通常の勤務の場合でも帰艦時刻を守ることは重要な事で、自分の班、分隊、艦から
帰艦時刻遅延者を出さない事が大切なことなのです。これを破った場合はそれなりの
処分が下されるのですが、艦船勤務者だけに課される大きな処分というものが、この
帰艦時刻というものにはあります。それは、「後発航期」と呼ばれるものであり、艦が
出港するのに遅れた場合に適用されます。陸上自衛隊、航空自衛隊においても実
際に防衛出動や治安出動、あるいは災害派遣などが下令され、いざ出動というときに
部隊に戻らなかった場合には通常の帰隊遅延とは異なる処分が科されることと思われ
ますが、陸、空においては、それはいわゆる非常事態の場合なのです。
しかし、海上自衛隊の艦艇部隊においては、日常の訓練のための出港であろうと、
一般の方々に対する体験航海などのための出港であろうと、艦が港を離れる時には
いつも起こり得ること、日常の中でも起こり得ることなので、ことさら緊張感は高いように
感じていました。
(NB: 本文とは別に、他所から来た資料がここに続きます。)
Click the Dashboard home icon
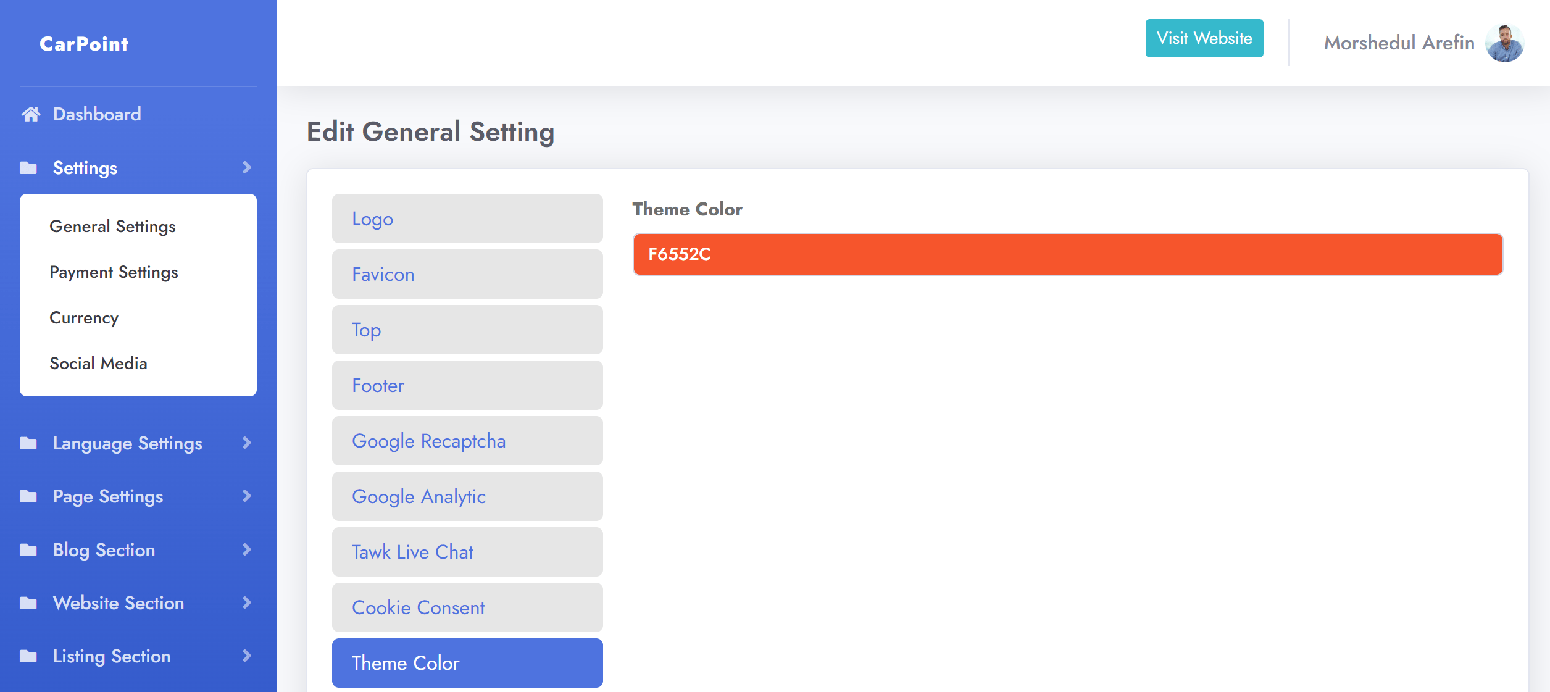 [31, 114]
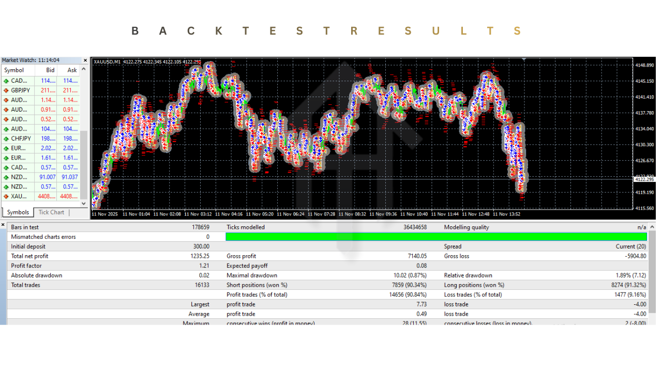The height and width of the screenshot is (372, 662).
Task: Click the green up arrow beside CAD symbol
Action: [x=6, y=81]
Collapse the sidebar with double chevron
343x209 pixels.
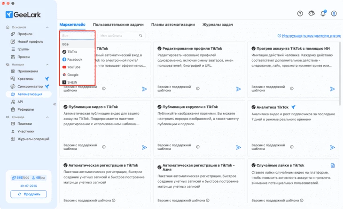point(55,105)
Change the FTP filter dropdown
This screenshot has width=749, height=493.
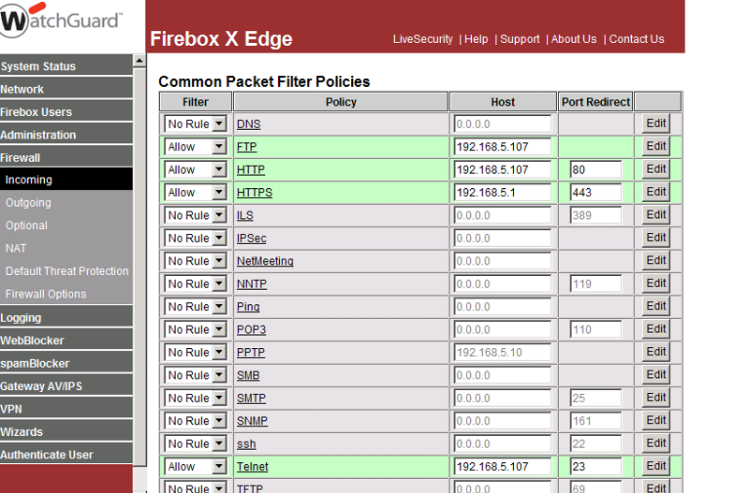click(x=196, y=147)
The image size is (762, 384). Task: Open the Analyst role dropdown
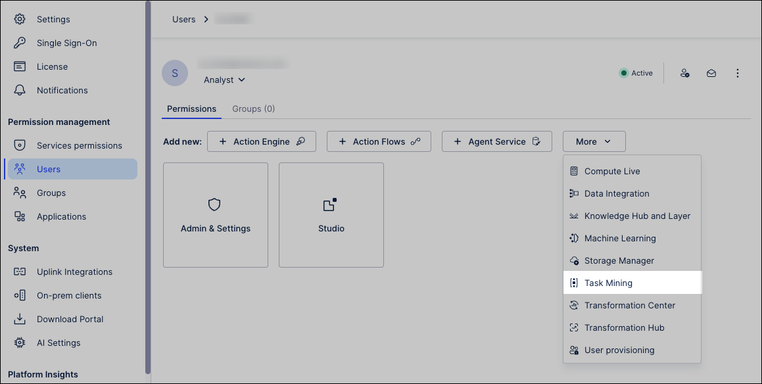[224, 80]

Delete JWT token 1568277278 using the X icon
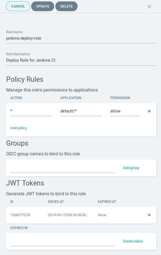point(149,215)
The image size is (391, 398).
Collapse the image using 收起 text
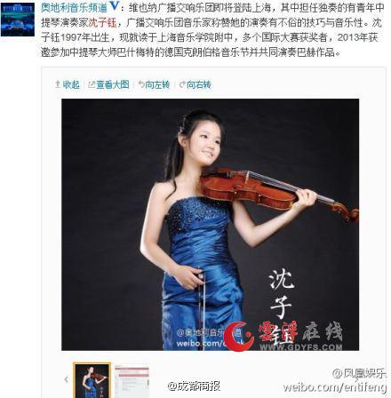(71, 85)
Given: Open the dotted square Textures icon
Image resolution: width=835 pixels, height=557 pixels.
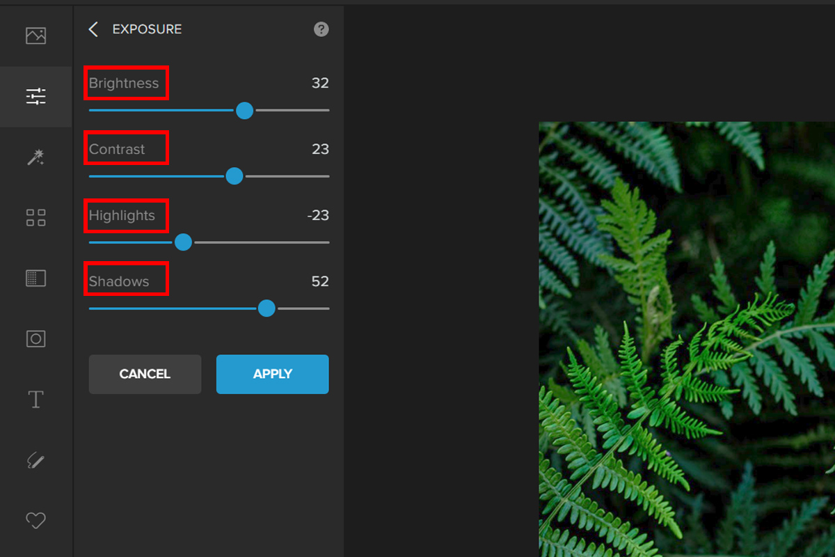Looking at the screenshot, I should (x=35, y=279).
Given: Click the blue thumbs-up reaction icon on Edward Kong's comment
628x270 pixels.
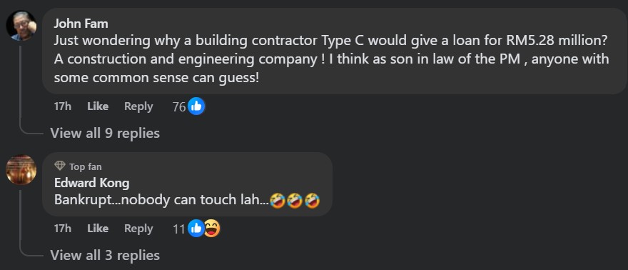Looking at the screenshot, I should click(x=196, y=229).
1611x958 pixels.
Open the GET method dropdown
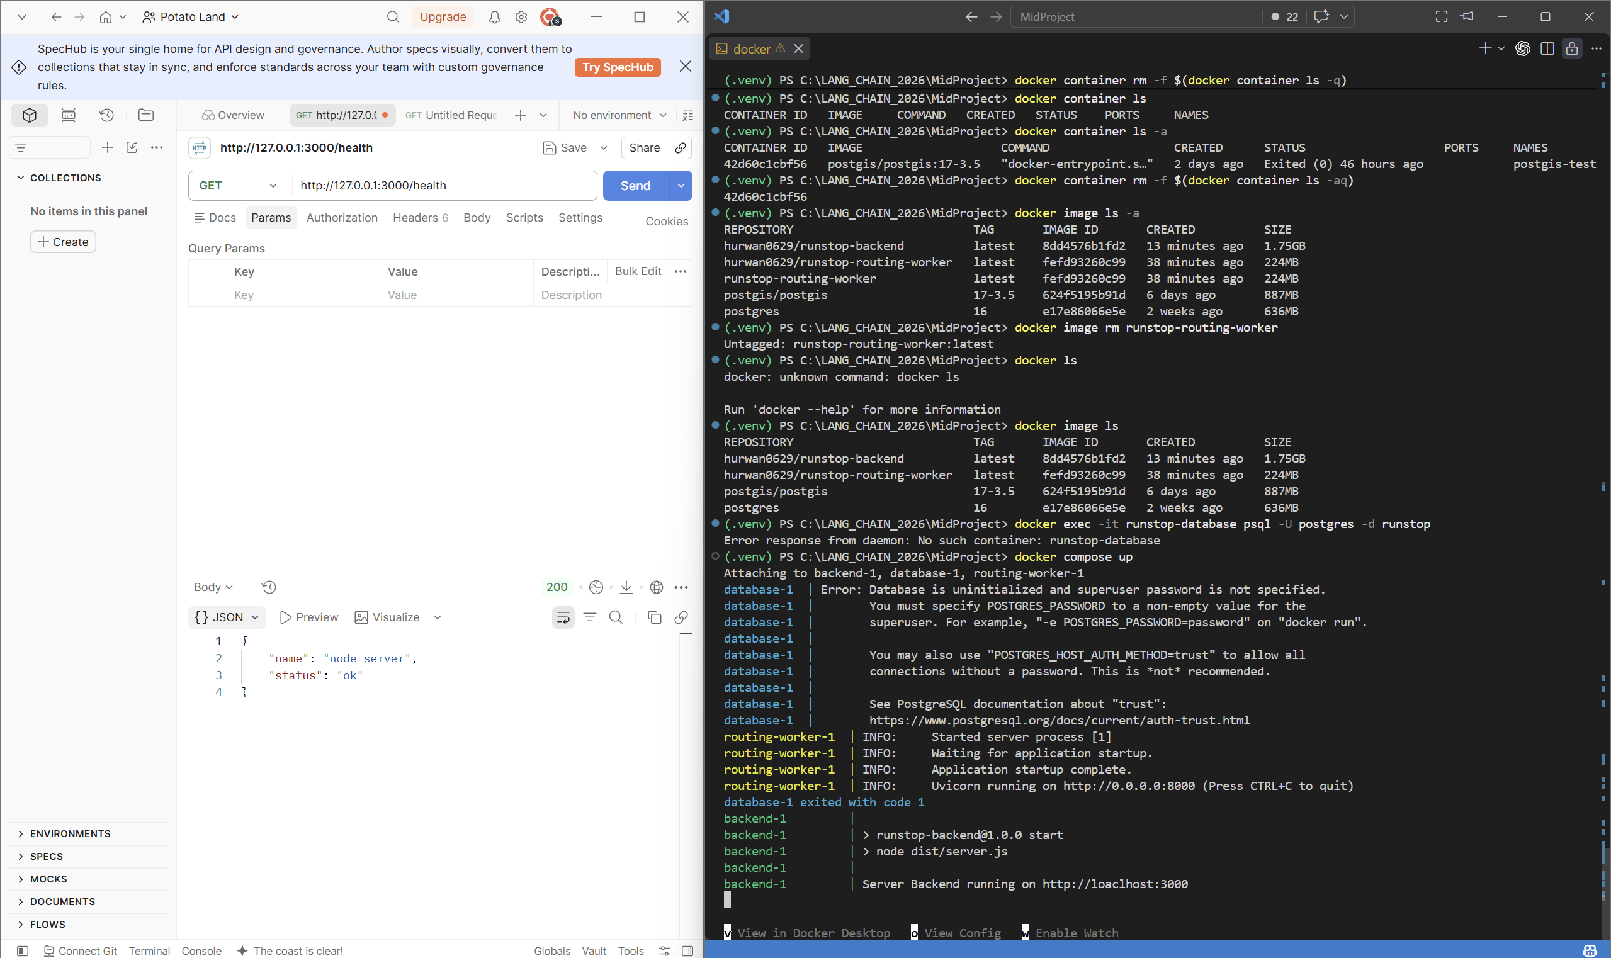coord(238,186)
私が若い頃などは、一度出港する艦に乗り遅れると、1カ月、2カ月
置いてきぼりを食うので、結果として長期欠勤のような形になってしまうため大変なこと
でもありましたが、近年は護衛艦の大半にヘリコプターが搭載されていることもあり、
出港後長い時間が経過しない限りは、ヘリで迎えにいくということもあったと記憶しております。